# Writing a class for common block of code used in many other classes

In this I have written the setAnalyticsInfo() method. The code inside this is common to almost all other (30) classes, so I have created GoogleAnalyticsCode and defined one common method and calling this method from all other classes.

import com.google.analytics.tracking.android.EasyTracker;

import android.app.Activity;

private String caption;
private Activity activity;
public GoogleAnalyticsCode(String caption, Activity activity) {
super();
this.caption = caption;
this.activity = activity;
}

public void setAnalyticsInfo(){
EasyTracker easyTracker = EasyTracker.getInstance(activity);

if(easyTracker!=null)
{
easyTracker.send(MapBuilder
.createEvent(caption,     // Event category (required)
caption,  // Event action (required)
caption,   // Event label
null)            // Event value
.build());
}
}
}


I am calling setAnalyticsInfo() method like this in other classes in NavDrawer.java:

      public class NavDrawer {
public void navigate_to_rating() {
gac.setAnalyticsInfo();

final String appPackageName =activity.getPackageName(); // getPackageName() from Context or Activity object
try {
activity.startActivity(new Intent(Intent.ACTION_VIEW, Uri.parse("market://details?id=" + appPackageName)));
} catch (android.content.ActivityNotFoundException anfe) {
}
}
}


My question is:

Is it good programming standard to write separate classes for common blocks of code used in many other classes?
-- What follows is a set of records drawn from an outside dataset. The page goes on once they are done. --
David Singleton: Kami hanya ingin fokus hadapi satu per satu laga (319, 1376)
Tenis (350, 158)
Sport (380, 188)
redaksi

• check it is working code. I have changed example now to make it working because the previous example was taken from my android apps code but it needs some jars to make it workable at your end so just for sake of working code i have given very simple logic. Oct 8 '14 at 5:36
• "write separate classes for common blocks of code used in many other classes"? Depends. In the example code that you have just showed, no, I wouldn't write a new class just to do addition. If you are comfortable sharing real code from your Android application, we may be able to offer a more thorough advice. Cheers! Oct 8 '14 at 6:13
• Thanks for your positive feedback. I will share my apps code. Oct 8 '14 at 8:14

Is it good programming standard to write separate classes for common blocks of code used in many other classes?

Yes, it is. Not repeating code over and over again is an important principle of programming.

The alternative to creating a separate class would be to create a Base activity which contains this method (in cases that you feel a separate class would be overkill). You could even call this method in the onCreate method of the Base activity, thus automatically using it each time.

In this case it's really a matter of taste. I would probably put it in a method in the Base activity, because your current GoogleAnalyticsCode class doesn't really contain any logic. It just calls EasyTracker:send().

Coding Style

Just a quick side-point concerning your coding style: You should try to be consistent with the position of your opening curly bracket, your indentation, and your spacing.

• Thanks tim. Though the GoogleAnalyticsCode class doesn't contain any big logic but each time (say 5 methods per class) and there are approximately 30 classes where I am using this common code.That's why I made it a separate class. Anyway some of my classes are already extended by Activity (a built in class of Android) so I cannot again extend by other classes(like BaseActivity). So now tell me whether this is a good coding practice or not? Oct 8 '14 at 12:57
• BaseActivity would extend Activity. And then all your other activities would extend BaseActivity. I think it's always good to have a base activity, because you have a place for common code, and to define behavior that is the same across all activities. And as I said, not repeating code is very important. How you do it is a matter of opinion, but your approach certainly isn't bad.
– tim
Oct 8 '14 at 13:01

It is fine, however, while I dont know if you have much more code in those classes going on, you could even declare setAnalyticsInfo() static with the class constructor params and write a Utility class with private Constructor and static methosd only. Utility class are fine. Another way is to make GoogleAnalyticsCode to a Singleton. There are different ways to acomplish it, google is your friend here, but be aware of synchronization! And finally you could do DI (Depedency Injection) e.g. with Guice, or just with common JEE. Creating GoogleAnalyticsCode again and again everywhere you want to use it seems to be inappropriate, without knowing the context.